3.3 Resolving the coarseness of translation invariance

In addition to determining the relevant stimulus feature for a translation invariant neuron, it is also helpful to determine the range and perhaps the coarseness that characterizes its translation invariance. The spatial extent can be measured directly by observing how the neural response to the preferred stimulus feature decreases with distance from the receptive field center, and indeed detailed measurements have shown that responses of high-level visual neurons decrease with distance from the receptive field center (Desimone and Schein, 1987; Pasupathy and Connor, 2001; Pollen et al., 2002; Rust and DiCarlo, 2010). However, one would also expect to find discrete aspects in the neural implementation of translation invariance, as can already be observed in the retina (Field et al., 2010; Liu et al., 2009; Soo et al., 2011; Soodak et al., 1991). Not knowing this coarseness a priori, one would like to have a method to find it. Above we have shown that the relevant stimulus feature or template can be estimated quite closely, even in the presence of a mismatch between the true translation grid and the grid used during the estimation. However, the disparity between the model and the assumed translation grids during estimation resulted in the reductions of both the dot product coefficient and the percent information explained by the estimated filter. Here, we examined whether this decrease is sufficient to determine the underlying translation invariance properties of a neuron, such as its coarseness.

Fig. 7 shows how the percent information explained changes as a function of mismatch in coarseness between the model and estimation translation grids. For example, in panel (A) we analyze the model cell with a 3 × 3 translation grid using translation grids ranging from no translation invariance (1 × 1 grid) to near perfect translation invariance (9 × 9 grid corresponds to translation by two pixels). We find a clear peak when the estimation grid matches that of the model in terms of the percent information explained (panel B). The difference of the peak value from the neighboring points is significant (p < 10−4, t-test, panel A). Thus, the algorithm can correctly identify the coarseness of translation invariance of this model cell.
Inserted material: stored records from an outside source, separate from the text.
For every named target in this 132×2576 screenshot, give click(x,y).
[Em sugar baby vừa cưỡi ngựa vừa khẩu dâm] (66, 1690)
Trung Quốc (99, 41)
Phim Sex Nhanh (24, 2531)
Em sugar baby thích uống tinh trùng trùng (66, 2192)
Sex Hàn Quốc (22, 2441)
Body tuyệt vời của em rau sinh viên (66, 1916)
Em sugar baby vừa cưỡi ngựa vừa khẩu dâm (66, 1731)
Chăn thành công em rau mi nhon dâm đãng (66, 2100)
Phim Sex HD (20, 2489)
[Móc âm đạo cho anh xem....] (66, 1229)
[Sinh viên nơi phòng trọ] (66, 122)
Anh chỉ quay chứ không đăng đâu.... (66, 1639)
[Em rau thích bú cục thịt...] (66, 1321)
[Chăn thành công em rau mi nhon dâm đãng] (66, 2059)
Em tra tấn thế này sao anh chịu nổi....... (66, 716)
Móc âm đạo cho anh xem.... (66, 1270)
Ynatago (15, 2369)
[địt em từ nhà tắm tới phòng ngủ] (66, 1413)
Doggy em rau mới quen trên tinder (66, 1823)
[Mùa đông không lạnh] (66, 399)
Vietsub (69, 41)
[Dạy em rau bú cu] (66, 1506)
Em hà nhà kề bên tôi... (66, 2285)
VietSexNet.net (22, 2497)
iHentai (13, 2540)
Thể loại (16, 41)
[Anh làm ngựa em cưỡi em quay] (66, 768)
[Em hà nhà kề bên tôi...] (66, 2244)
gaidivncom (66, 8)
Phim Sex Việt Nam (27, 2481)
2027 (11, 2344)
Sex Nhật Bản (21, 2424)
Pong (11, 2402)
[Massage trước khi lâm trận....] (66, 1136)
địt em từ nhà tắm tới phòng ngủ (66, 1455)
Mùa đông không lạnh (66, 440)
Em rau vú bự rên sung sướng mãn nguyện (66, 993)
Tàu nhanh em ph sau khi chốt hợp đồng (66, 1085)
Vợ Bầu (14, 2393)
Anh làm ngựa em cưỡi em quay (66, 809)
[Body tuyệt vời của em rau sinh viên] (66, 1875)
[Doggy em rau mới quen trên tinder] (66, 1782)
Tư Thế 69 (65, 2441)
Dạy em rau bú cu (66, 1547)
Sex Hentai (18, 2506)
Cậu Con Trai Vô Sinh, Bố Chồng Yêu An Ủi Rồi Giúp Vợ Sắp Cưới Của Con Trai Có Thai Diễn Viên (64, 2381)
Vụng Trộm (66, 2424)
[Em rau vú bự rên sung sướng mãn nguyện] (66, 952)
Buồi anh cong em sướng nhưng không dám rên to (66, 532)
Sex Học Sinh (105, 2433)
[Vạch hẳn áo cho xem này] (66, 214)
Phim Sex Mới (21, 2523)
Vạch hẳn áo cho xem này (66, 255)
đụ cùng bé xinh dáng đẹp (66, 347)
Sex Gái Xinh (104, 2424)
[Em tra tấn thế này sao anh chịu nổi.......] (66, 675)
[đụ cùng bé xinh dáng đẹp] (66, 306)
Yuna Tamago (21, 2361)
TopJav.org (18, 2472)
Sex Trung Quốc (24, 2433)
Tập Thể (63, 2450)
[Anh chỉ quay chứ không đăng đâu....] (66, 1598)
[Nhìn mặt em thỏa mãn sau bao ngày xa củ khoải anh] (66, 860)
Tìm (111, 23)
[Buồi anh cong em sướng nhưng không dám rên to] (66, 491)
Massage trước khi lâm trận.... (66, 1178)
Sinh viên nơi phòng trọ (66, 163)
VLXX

Analyzing results for models with a finer 5 × 5 translation grid (panel B), we find that it is possible to rule out a coarser grid of 3 × 3 compared to the true grid (p < 10−4), but that a finer 9 × 9 grid gives the same predictive power as the model grid (p = 0.16). When the analysis is taken to the limit of perfect translation invariance (17 × 17 grid in our case), we continue to observe an increase in predictive power when the translation grid is refined from 5 × 5 to 9 × 9 (p < 10−4). Overall, these results suggest that it is possible to determine a lower limit for the coarseness of the translation grid. For cells with a rather coarse translation grid, such as when the smallest translation is about 1/4 of the overall response region (corresponding to 3 × 3 grid in our simulations), both the upper and lower limits on the coarseness of the translation grid may be determined.

Figure 7. Recovering the coarseness of translation invariance.

Figure 7

The percent of information explained is plotted as a function of the translation grid size assumed during estimation. (A) Model cells with a 3 × 3 translation grid, σ = 1.0, θ = 2.5, 2.75, 3.0 analyzed from 20 repeats of the whole stimulus sequence (16, 384 frames). The best predictive power is obtained when the same grid is used during estimation. Significant t-tests are obtained for the difference between the peak value and the value for 1 × 1 grid and 5 × 5 grid (p < 10−4, t-test). (B) Model cells with 5 × 5 translation grid and θ = 3.0, 3.25, 3.75 (other parameters are the same as in (A)). The use of coarser translation grids results in significantly worse performance (p < 10−4); however finer translation grid results in the same performance (p = 0.16). (C) Model cells with 17 × 17 translation grid, θ = 4.0, 4.25, 4.50. This is the case of perfect translation invariance with the grid spacing of 1 pixel. We find that the performance of the estimation algorithm continues to improve from 5 × 5 to 9 × 9 grids (p < 10−4). In all cases, therefore, the algorithm could disambiguate coarser translation grids from the true ones.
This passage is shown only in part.